System and Method for Recording, Transcribing, Transmitting, and Searching Audio Data and Performing Content Parameter Calculations

Info

Publication number: 20190080695
Type: Application
Filed: Feb 9, 2018
Publication Date: Mar 14, 2019
Inventor: B. van Dam (New York, NY)
Application Number: 15/892,411

Abstract

A system and method for recording, transcribing, transmitting, and searching audio data over a network of computing devices; identifying, analyzing, and performing calculations on content parameters; and displaying audio, transcriptions, and parameter analyses on a graphical user interface.

Description

Description

BACKGROUND

There is a need to speak thoughts, but no current technological method for recording, saving, multipoint sharing, and searching audio and speech-to-text on a single platform, or analyzing or monetizing content on a single platform.

SUMMARY

Disclosed is a system, method, and platform that enables users to record audio, transcribe speech to text, save and view audio and speech-to-text on a timeline, identify audio and speech-to-text content using a set of parameters, share audio and speech-to-text with multiple users, view analytics of content across a user's timeline, search audio by keyword, and monetize content.

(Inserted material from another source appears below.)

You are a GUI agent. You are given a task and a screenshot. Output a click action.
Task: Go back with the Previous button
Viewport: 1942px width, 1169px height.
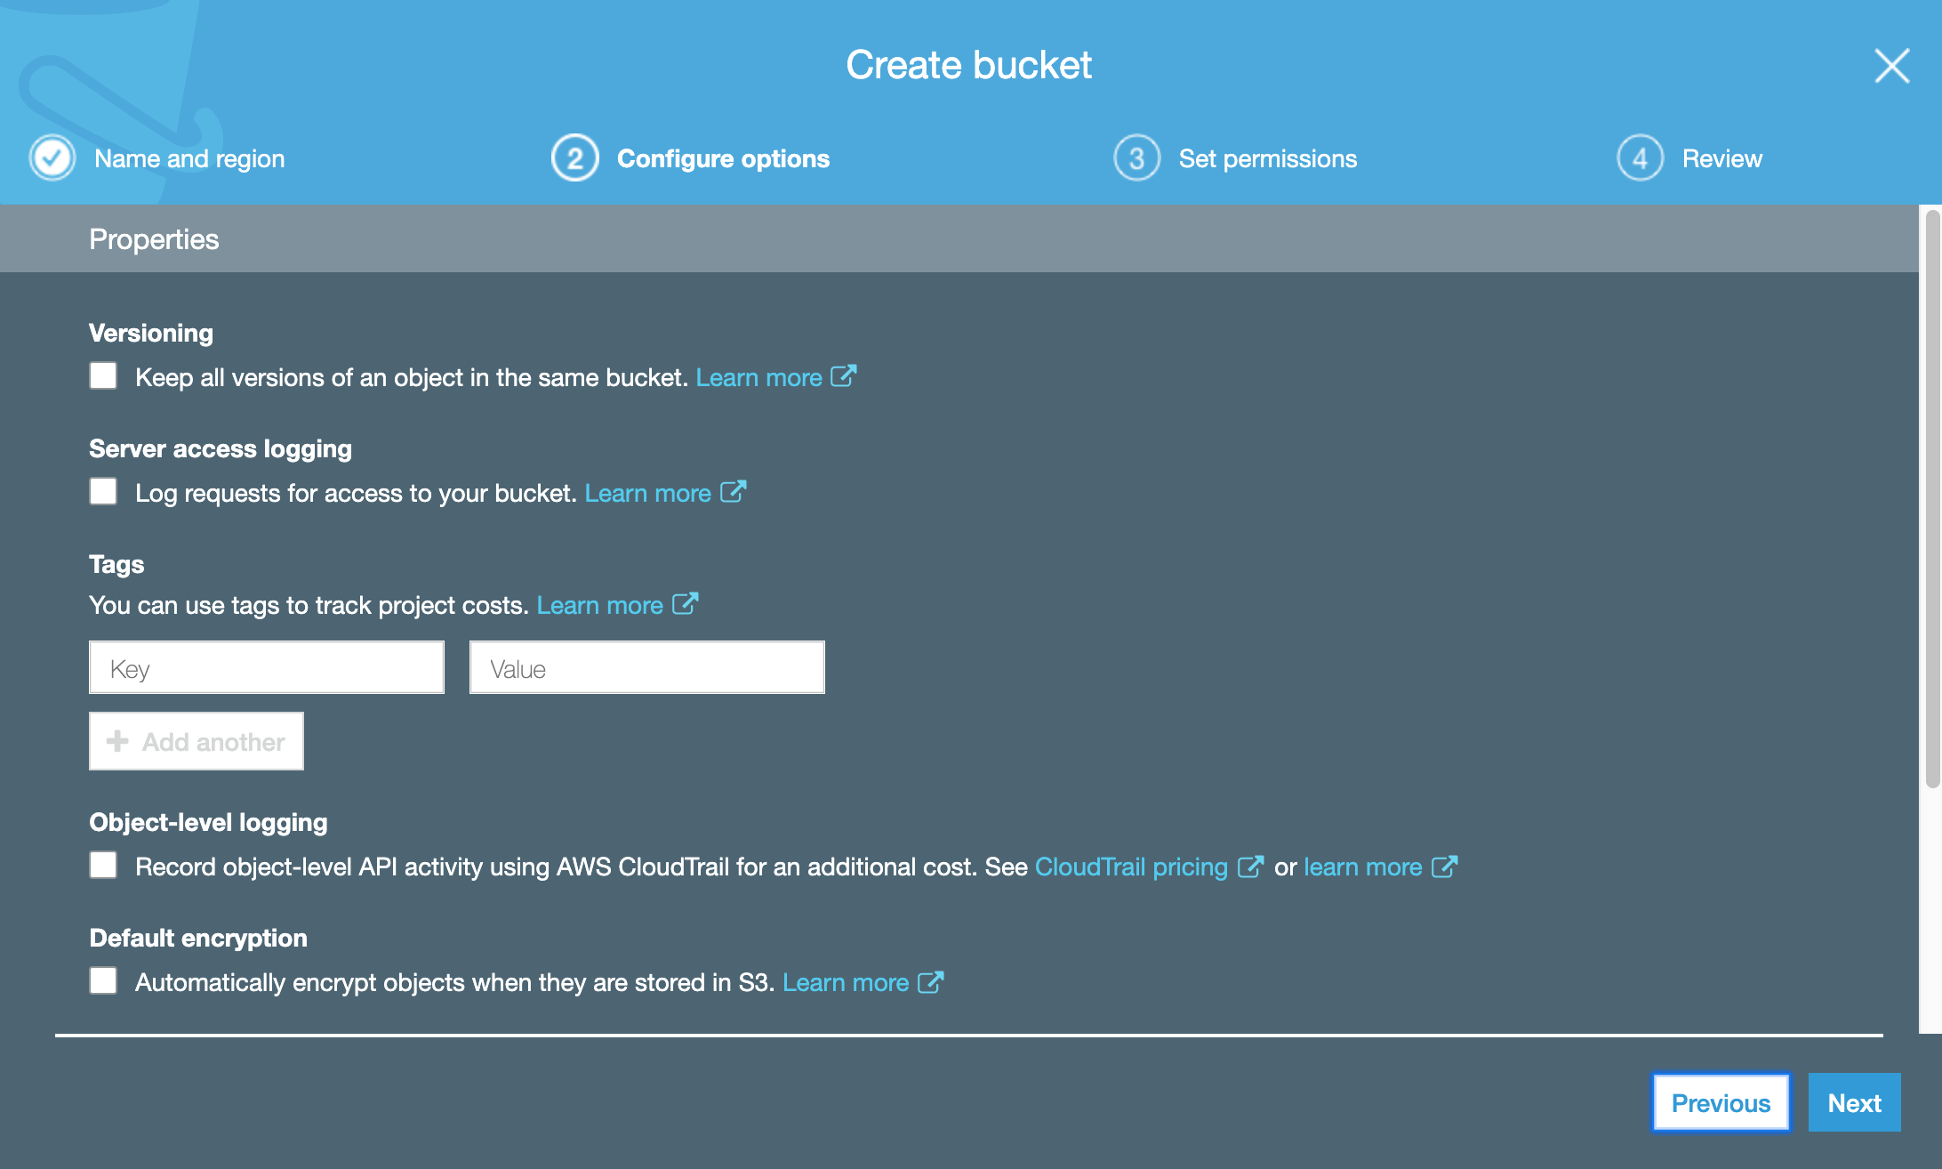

The platform features an audio recordation component, audio transcription component, analytics identification component, a sharing component, timeline component, an analytics aggregate component, a feed component, channel subscription component, search component, and an export component. The components interact with and communicate data to one another through a system logic, which is embedded in software and/or a server. The platform may additionally comprise a user interface enabling a user to interact with the platform components. The platform may comprise a set of computing devices interacting over a network, exchanging data and data requests. Ideally, the platform is designed to operate on a mobile device, but can be extended to other devices, including computers or dedicated device/hardware systems.

The audio recordation component may feature a microphone built into a mobile device or computer, an audio-to-digital converter, and one or more databases in which an audio signal captured by the microphone and converted by the audio-to-digital converter may be saved. Information relevant to the audio recording, such as the chronological entry number, time, date, and user information, may be automatically created by other components of the platform, associated with the audio recording, and saved with it in a database. The audio recordation component may be coupled to the user interface, enabling the user to communicate to the platform that the user wishes to record audio by selecting a button. The audio transcription component analyzes the audio waves and converts speech to text. This text may then be associated and stored with the audio recording.

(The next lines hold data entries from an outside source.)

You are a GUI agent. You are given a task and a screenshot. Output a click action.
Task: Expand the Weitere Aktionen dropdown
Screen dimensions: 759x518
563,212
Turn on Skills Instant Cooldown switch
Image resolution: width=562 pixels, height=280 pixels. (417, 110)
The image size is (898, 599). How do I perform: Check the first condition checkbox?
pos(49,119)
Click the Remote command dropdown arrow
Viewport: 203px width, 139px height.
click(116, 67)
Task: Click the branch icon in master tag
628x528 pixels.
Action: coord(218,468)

The analytics identification component assigns parameter tags to content. These parameter identifiers may include mood, type, characters, and location. The mood parameter may describe an emotion or attitude related to the content, i.e., positive, neutral, or negative, or more specifically, i.e., happy, sad, frightened, or bored. The type parameter may describe the nature of the content, particularly its frequency and/or conscious state. For example, content created by the user may be ordinary, refer to a recurrent thought, or it may be lucid—having occurred during lucid dreaming. The character parameter may identify individuals, groups, or entities, real or fictional, that are subjects of or otherwise relating to the content. One or more individuals, groups, or entities may be inputted and included as character parameters. The location parameter may describe a location relevant to the content or the place in which the content was created or experienced. The analytics identification component may also be coupled to the user interface, allowing the user to select or input parameters. The user may select the parameters by touching or clicking one or more buttons disposed on the user interface or input text, speech, and/or speech-to-text into a field.

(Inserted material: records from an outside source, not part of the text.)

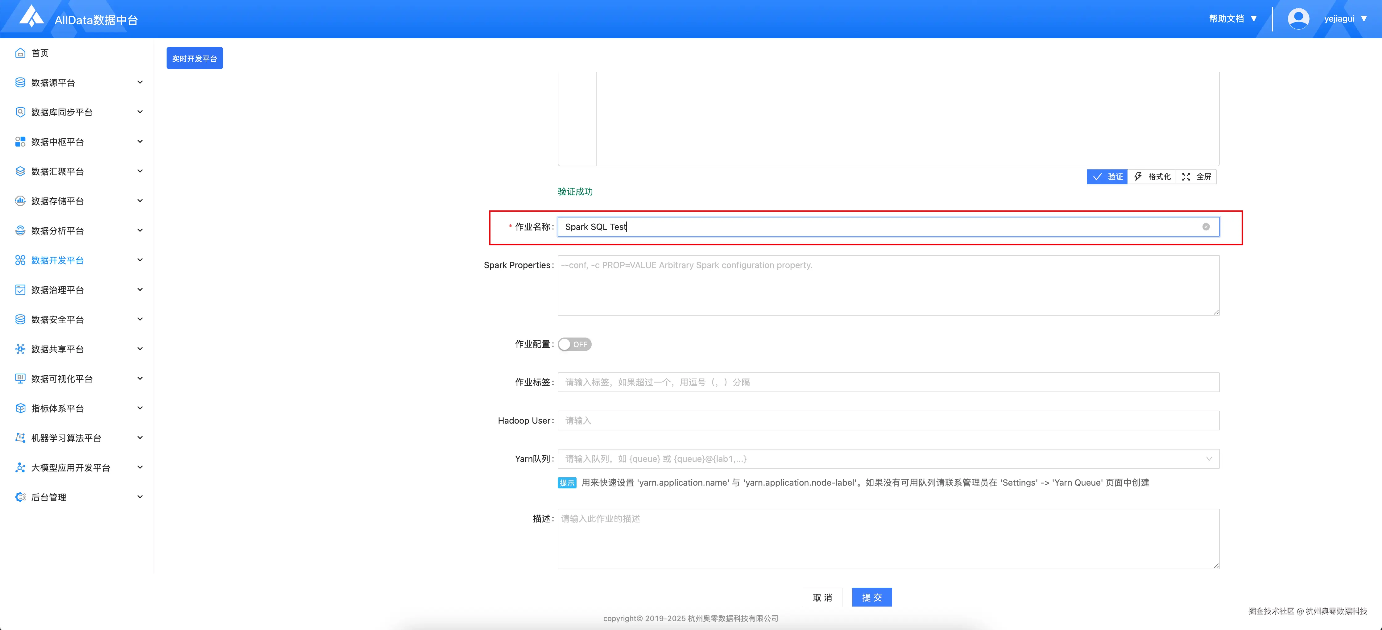Click the AllData logo icon
1382x630 pixels.
32,17
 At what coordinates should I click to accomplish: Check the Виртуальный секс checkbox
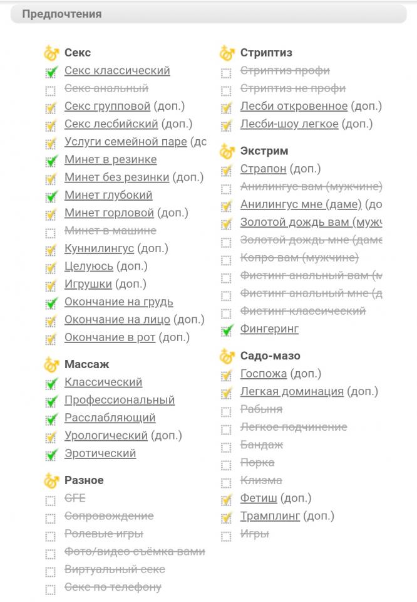coord(51,571)
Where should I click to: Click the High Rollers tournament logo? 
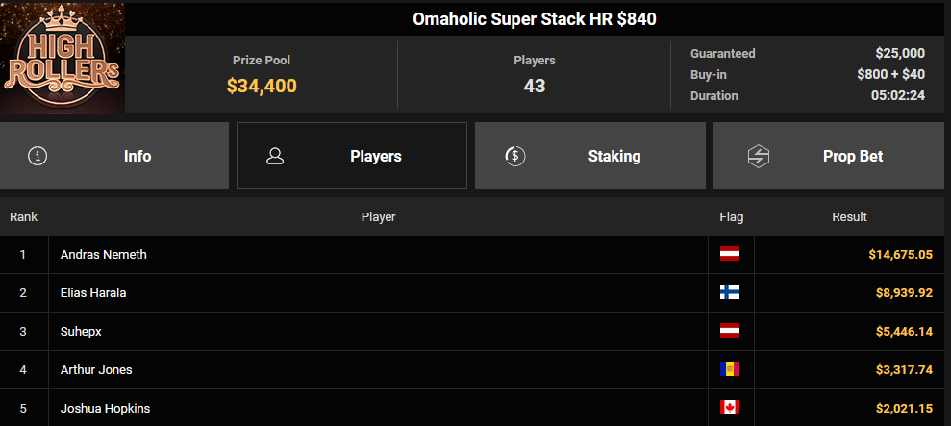63,58
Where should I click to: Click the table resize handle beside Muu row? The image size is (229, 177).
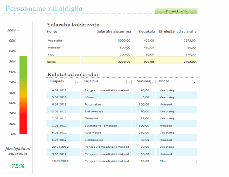(196, 162)
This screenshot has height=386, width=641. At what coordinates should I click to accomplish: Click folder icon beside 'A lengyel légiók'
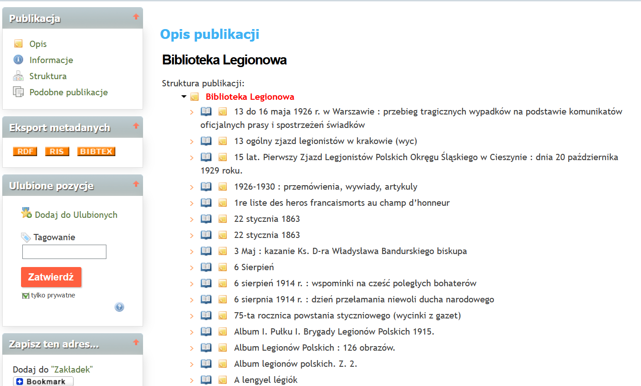[223, 380]
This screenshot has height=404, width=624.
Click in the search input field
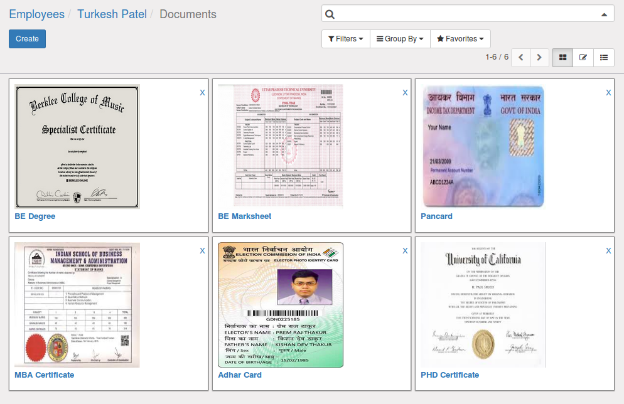tap(465, 14)
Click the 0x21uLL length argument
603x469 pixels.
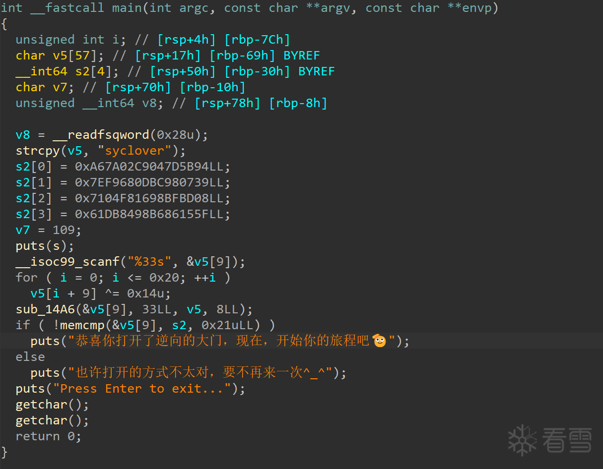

The sharing component identifies whether the audio and speech-to-text post can be accessed by just the user, individuals selected by the user, or all users who subscribe to the user. Selecting the friends or public button shares the audio and speech-to-text post with the feed component.

The timeline component organizes posts by chronological entry number. In a preferential version, this entry number is created automatically by the platform and applied consecutively to content posts created by the user. Audio recordings are displayed as posts on a user interface, with interactive buttons and disposed adjacent to text transcriptions of the audio recordings, entry number, and timestamp. Users may select a play button to hear the original audio recording, press again to pause or stop the recording, a comment button to view previous comments and/or leave a comment, and a clap button to like the audio and speech-to-text post (and/or to increase the number of users who have liked the post). Selecting the play button sends a request to the platform to access a database and retrieve the audio clip information, which is then processed into sound by the requesting the user's processor and speakers. Similarly, selecting the comment button may cause the platform to access the database and retrieve and display comments associated with the audio and speech-to-text post. A comment field may be displayed, permitting the user to comment on the audio and speech-to-text post via text, speech, and/or speech-to-text. This comment may then be saved by the platform to the database and associated with the post.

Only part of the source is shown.